Hi @j99ca, As Harim said, configurable input size won't be included in OTX 2.0 release, but we have a plan to enable it later. When it's enabled isn't decided but it will be enabled not long after 2.0 release.

j99ca commented 3 months ago

@harimkang @eunwoosh understandable about configurable input size and timelines. How about the original request? This (and the configurable resolution) are the biggest barriers for our full adoption of this library. As I mentioned above, most of our installations are done with 16 bit single channel or floating point images.

Even just exposing the reading and decoding of the images so we can pass a custom function to the engine or dataloader so we can read our scientific image data directly and do the mapping to [0.0, 255.0] or [0.0, 1.0] float input that the models use (not uint8 but float32) and not lose detail as we could represent millions of unique temperature values within those bounds

harimkang commented 3 months ago

@wonjuleee What do you think of this feature suggestion?
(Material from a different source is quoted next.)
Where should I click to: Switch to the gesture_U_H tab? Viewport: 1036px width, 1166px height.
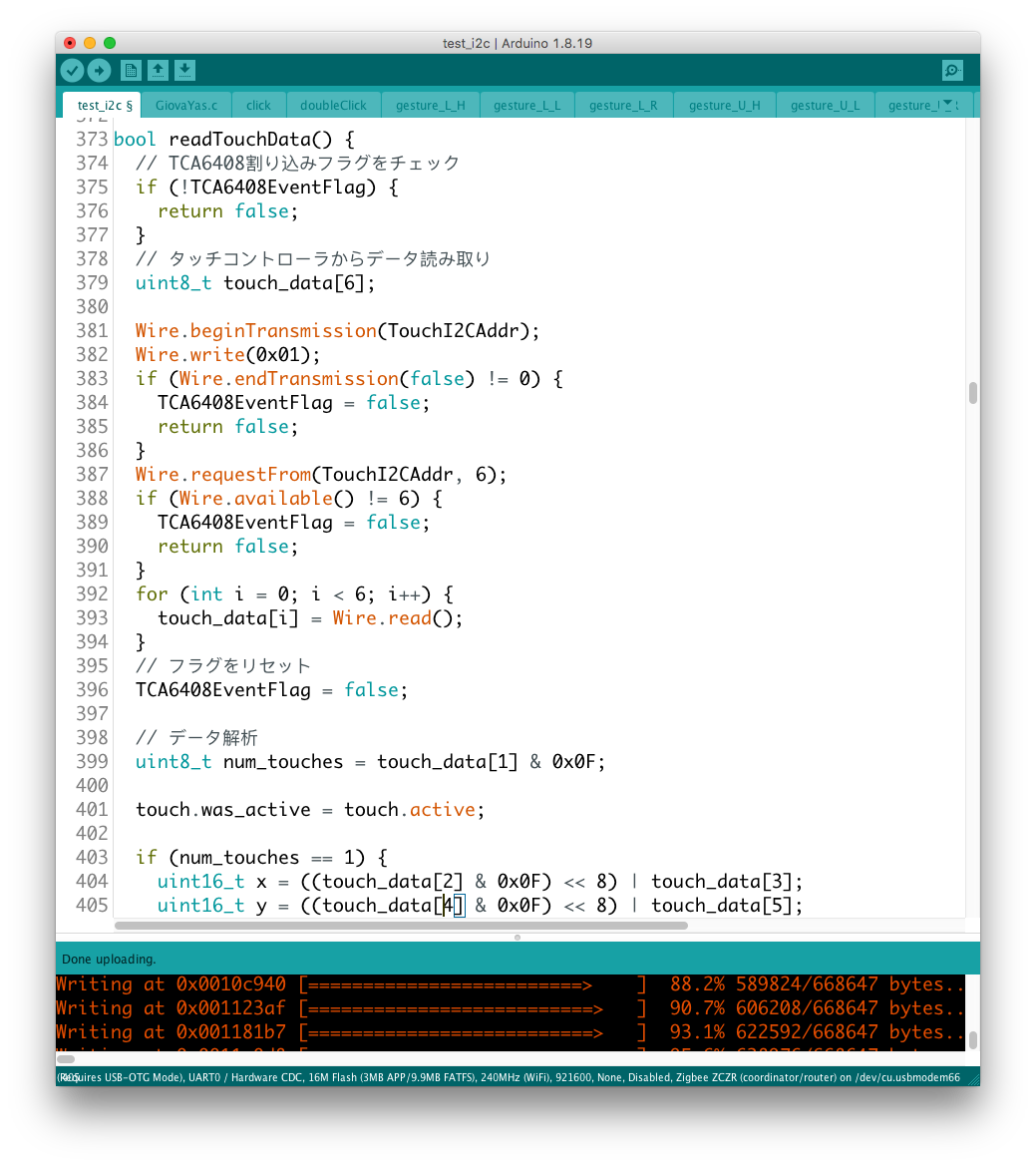coord(724,105)
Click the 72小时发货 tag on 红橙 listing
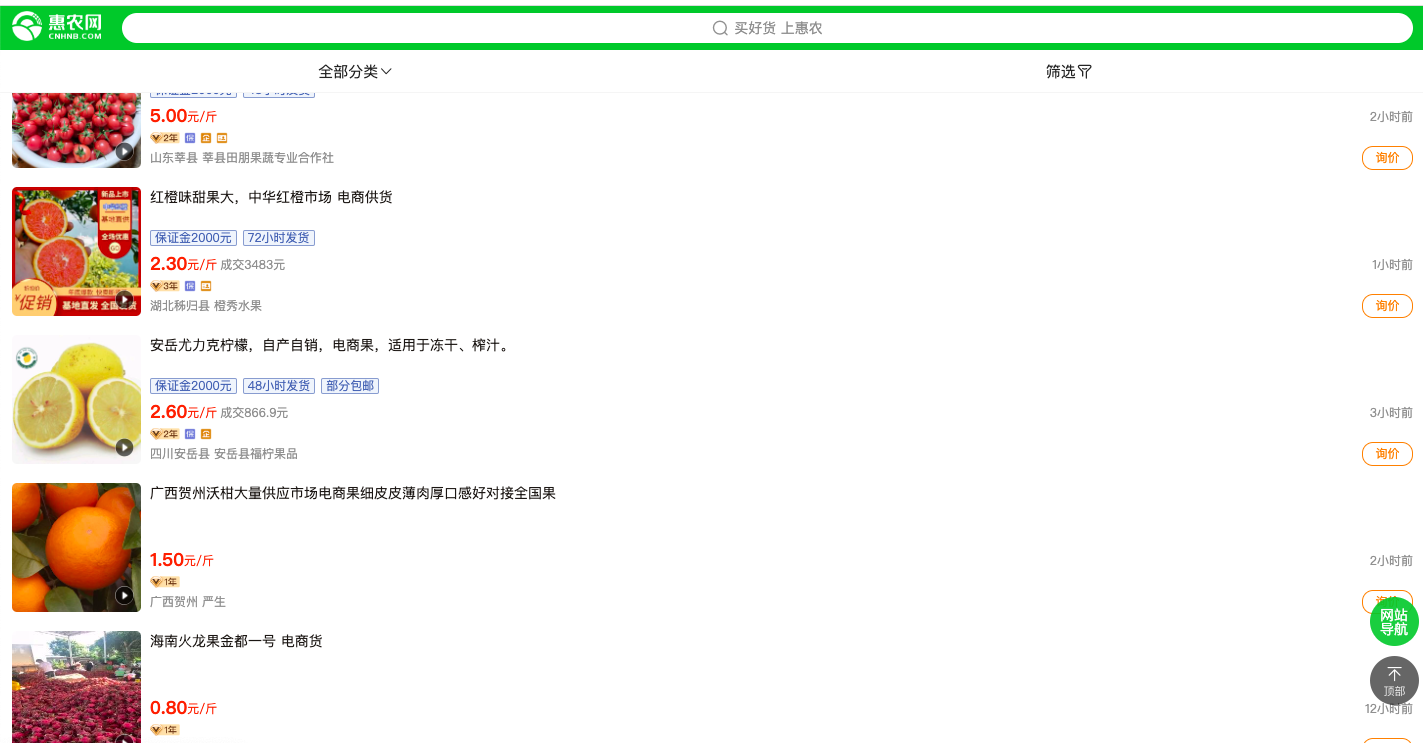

wonjuleee commented 3 months ago

Hi all, as far as I guess, this sounds good for handling more precise data types in OTX. But, this requires to modify both Datumaro and OTX. Since Datumaro image loader (laze_image) can set dtype for image decoding as described in https://github.com/openvinotoolkit/datumaro/blob/6a05715147b632442f63a0f669b7cf1c7e0c5a87/src/datumaro/util/image.py#L359, we need to slightly modify Datumaro ImageFromFile and this could be controlled through https://github.com/openvinotoolkit/training_extensions/blob/af03ae08aff23597996b9a93a05d21f5d3b8ff60/src/otx/core/data/dataset/base.py#L150 in OTX side. This will be configured through something like data.config.dtype in the recipe. I think this might be feasible for the next Datumaro/OTX version. @kprokofi, what do you think?

j99ca commented 2 months ago

@wonjuleee I was wondering if there was any progress on this feature? I see that the datumaro PR for adding dtype got merged: https://github.com/openvinotoolkit/datumaro/pull/1546

I am very much looking forward to this feature! High precision data types is quite critical for us.